WHAT THE TASK REQUIRES:
The output should be all lines of the entries below in which the word "checkbox" occurs.

***

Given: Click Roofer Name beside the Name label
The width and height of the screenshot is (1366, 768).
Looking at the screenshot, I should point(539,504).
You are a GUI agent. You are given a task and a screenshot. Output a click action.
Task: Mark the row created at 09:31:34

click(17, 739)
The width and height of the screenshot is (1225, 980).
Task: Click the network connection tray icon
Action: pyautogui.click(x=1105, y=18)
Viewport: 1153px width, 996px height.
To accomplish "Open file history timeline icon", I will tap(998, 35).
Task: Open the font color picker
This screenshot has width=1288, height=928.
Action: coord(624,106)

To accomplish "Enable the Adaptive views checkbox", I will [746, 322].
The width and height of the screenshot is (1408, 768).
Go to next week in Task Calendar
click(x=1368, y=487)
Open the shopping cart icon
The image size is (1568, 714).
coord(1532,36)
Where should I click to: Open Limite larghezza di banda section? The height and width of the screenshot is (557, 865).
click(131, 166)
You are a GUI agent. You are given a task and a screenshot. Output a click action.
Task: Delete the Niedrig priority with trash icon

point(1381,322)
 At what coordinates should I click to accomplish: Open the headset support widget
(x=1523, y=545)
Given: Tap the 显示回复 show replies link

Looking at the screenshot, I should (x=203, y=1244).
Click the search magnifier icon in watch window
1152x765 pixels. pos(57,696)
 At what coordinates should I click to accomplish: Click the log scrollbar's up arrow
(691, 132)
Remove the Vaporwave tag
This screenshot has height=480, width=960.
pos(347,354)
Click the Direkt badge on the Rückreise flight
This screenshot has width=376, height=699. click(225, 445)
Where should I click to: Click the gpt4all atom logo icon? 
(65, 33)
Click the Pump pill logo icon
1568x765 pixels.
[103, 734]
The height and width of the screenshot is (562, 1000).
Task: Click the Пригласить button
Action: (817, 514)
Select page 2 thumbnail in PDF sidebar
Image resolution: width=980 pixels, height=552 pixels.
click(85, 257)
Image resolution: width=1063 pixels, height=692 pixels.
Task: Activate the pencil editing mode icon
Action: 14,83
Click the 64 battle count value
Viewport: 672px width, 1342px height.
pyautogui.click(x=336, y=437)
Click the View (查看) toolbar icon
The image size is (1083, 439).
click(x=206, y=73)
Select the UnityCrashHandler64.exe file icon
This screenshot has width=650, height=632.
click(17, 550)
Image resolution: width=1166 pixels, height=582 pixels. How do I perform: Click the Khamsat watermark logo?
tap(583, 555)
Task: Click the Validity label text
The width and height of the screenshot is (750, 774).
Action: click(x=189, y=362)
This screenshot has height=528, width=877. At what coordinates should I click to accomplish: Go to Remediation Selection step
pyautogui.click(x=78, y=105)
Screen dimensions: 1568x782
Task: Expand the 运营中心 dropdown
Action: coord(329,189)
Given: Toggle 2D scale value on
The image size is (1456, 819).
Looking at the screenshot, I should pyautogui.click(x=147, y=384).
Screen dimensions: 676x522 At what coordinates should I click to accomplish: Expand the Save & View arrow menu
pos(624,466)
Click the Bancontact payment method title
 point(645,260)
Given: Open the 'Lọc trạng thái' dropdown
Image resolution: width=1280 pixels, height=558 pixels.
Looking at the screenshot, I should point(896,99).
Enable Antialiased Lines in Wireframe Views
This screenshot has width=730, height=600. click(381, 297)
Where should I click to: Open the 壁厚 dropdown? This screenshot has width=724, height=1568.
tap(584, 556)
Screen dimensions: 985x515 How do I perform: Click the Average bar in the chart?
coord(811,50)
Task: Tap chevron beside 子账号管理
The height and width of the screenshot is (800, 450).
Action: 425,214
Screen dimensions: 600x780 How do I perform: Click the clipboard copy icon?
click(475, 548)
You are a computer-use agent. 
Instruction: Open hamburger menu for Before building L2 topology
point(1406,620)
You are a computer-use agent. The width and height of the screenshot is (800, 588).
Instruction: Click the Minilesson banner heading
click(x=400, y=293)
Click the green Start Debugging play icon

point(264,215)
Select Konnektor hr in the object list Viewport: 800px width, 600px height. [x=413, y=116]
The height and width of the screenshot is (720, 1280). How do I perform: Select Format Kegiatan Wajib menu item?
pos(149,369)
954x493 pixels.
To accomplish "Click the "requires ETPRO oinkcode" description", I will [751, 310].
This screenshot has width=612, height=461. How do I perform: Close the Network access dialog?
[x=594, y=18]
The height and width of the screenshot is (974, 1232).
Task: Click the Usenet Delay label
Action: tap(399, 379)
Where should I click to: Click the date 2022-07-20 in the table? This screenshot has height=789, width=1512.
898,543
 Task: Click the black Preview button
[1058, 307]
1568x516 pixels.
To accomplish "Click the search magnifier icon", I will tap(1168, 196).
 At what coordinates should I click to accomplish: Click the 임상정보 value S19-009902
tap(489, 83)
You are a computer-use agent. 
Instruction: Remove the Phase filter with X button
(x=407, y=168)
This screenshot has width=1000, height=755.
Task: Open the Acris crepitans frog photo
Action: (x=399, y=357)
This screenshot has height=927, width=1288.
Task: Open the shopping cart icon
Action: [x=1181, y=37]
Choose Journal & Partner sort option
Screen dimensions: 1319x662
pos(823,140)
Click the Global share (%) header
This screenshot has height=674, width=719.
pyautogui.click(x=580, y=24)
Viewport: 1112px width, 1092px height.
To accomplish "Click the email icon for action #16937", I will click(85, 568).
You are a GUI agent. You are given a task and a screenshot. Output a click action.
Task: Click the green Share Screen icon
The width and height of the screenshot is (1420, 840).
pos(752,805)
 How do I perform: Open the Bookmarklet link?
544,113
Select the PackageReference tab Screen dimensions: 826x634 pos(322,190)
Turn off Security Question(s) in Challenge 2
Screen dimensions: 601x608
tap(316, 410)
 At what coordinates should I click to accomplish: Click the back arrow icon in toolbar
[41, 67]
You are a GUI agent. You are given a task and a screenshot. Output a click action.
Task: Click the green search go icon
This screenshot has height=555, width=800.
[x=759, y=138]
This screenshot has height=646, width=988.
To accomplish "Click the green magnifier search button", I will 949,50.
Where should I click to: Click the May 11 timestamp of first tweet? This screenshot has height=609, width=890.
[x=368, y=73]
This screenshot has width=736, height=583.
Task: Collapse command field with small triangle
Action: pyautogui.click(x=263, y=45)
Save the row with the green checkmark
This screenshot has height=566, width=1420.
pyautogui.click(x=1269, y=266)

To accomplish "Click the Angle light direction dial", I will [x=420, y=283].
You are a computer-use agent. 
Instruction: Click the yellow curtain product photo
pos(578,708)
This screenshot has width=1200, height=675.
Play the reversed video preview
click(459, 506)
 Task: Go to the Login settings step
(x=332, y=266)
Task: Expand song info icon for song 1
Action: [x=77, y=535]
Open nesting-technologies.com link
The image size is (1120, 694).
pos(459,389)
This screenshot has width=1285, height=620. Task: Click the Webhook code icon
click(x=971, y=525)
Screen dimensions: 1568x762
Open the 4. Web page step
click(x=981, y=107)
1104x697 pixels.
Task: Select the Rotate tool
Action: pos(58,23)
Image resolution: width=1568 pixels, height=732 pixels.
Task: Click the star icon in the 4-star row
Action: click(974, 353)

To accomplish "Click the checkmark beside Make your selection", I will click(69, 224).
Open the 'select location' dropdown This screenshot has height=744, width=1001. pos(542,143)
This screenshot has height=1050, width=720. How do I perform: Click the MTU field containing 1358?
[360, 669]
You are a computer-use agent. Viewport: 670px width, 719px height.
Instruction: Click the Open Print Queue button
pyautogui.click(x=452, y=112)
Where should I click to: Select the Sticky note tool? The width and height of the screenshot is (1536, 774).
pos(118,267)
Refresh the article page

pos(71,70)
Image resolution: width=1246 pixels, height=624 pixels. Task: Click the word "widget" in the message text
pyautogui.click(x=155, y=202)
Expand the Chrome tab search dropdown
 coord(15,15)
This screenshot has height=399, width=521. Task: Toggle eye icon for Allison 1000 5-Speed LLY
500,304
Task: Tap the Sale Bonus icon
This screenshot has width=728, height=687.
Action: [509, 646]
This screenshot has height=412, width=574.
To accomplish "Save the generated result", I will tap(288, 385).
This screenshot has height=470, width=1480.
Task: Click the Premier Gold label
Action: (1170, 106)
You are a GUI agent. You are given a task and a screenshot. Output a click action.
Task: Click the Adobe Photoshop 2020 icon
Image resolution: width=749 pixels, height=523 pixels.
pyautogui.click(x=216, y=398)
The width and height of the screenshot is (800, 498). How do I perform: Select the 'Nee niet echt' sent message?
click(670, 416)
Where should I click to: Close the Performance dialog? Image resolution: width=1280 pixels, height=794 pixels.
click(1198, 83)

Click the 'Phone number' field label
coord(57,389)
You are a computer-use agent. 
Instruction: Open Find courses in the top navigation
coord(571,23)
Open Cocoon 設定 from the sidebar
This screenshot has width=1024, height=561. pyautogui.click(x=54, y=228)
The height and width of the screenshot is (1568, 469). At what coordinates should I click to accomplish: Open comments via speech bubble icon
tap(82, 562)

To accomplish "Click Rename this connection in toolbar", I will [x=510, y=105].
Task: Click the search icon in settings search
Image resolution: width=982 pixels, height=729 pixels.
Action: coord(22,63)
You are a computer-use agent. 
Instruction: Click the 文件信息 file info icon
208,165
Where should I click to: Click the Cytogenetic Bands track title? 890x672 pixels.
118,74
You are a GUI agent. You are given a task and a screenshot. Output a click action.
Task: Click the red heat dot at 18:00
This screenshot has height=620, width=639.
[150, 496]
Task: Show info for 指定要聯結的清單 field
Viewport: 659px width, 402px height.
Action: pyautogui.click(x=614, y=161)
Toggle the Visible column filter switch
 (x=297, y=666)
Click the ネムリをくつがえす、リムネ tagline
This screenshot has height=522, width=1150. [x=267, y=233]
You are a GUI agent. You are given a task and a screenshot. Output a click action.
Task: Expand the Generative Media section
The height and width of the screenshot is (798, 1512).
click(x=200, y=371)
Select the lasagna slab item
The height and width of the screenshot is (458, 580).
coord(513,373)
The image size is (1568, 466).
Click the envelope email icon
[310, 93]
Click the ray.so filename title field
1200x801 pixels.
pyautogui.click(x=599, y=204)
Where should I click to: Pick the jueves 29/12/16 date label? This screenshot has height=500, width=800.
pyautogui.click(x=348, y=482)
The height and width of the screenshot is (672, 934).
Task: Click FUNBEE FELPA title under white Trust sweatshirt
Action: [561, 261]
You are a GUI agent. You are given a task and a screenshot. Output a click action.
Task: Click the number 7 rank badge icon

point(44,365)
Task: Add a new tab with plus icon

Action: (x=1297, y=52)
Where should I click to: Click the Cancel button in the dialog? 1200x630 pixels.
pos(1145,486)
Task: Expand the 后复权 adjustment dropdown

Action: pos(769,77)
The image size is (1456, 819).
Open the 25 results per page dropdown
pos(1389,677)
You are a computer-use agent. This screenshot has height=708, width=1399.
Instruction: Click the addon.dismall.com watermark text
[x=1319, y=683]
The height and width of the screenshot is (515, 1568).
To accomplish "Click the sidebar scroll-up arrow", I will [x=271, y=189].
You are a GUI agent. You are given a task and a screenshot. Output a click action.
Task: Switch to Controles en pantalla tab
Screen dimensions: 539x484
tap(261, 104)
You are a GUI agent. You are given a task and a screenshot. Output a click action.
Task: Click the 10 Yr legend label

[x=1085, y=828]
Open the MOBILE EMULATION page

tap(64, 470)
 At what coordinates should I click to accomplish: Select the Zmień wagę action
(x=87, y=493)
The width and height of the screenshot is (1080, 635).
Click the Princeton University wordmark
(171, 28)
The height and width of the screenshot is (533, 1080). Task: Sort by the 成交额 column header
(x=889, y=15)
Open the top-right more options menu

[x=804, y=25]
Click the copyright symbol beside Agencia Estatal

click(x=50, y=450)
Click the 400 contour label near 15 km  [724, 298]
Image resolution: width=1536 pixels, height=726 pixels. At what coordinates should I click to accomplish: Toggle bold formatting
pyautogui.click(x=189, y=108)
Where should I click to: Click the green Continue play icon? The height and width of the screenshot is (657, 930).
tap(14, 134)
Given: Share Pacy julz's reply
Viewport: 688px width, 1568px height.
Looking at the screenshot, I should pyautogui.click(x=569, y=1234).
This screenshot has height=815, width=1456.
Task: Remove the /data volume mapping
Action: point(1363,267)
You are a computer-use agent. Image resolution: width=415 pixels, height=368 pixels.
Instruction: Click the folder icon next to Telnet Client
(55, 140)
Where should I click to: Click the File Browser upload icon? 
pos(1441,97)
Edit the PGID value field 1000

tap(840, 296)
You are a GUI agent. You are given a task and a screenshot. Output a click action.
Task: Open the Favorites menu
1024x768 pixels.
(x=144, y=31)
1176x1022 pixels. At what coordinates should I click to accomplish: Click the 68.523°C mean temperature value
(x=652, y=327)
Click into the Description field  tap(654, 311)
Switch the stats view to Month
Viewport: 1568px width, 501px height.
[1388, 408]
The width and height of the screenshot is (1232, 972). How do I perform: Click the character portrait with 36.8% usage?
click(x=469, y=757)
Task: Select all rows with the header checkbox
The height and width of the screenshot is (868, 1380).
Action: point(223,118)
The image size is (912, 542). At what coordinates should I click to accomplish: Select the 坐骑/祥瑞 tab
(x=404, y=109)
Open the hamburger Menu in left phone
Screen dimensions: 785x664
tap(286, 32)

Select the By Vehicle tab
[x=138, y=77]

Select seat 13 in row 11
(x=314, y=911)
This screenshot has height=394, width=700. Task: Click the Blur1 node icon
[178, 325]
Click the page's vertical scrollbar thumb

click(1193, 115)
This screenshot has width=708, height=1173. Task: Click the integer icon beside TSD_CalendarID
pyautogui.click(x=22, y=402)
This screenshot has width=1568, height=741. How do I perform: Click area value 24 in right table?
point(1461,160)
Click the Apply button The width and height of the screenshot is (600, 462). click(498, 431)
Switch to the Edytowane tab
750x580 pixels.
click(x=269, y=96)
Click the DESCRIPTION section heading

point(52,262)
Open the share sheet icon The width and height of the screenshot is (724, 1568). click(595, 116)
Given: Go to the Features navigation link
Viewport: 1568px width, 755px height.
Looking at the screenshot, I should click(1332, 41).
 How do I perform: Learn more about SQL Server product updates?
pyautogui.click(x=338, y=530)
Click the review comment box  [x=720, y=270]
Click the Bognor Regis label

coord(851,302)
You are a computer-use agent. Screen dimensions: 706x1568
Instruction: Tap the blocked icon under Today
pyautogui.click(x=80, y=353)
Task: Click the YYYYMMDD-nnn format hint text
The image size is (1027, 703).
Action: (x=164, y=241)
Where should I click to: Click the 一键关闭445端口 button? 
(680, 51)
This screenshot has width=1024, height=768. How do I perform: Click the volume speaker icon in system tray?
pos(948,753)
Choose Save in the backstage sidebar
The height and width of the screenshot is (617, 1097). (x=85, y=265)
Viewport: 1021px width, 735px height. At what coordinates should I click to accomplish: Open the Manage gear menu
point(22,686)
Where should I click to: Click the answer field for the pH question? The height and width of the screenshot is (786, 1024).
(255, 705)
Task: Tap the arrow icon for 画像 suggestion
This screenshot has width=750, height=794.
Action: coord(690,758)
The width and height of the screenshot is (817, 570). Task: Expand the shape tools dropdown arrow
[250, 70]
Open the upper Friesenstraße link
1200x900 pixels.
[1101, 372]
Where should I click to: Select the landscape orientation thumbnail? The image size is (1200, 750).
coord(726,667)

***

OUTPUT FOR THIS TASK:
To accomplish "Enable the Adaptive views checkbox", I will [746, 322].
Task: Select all rows with the header checkbox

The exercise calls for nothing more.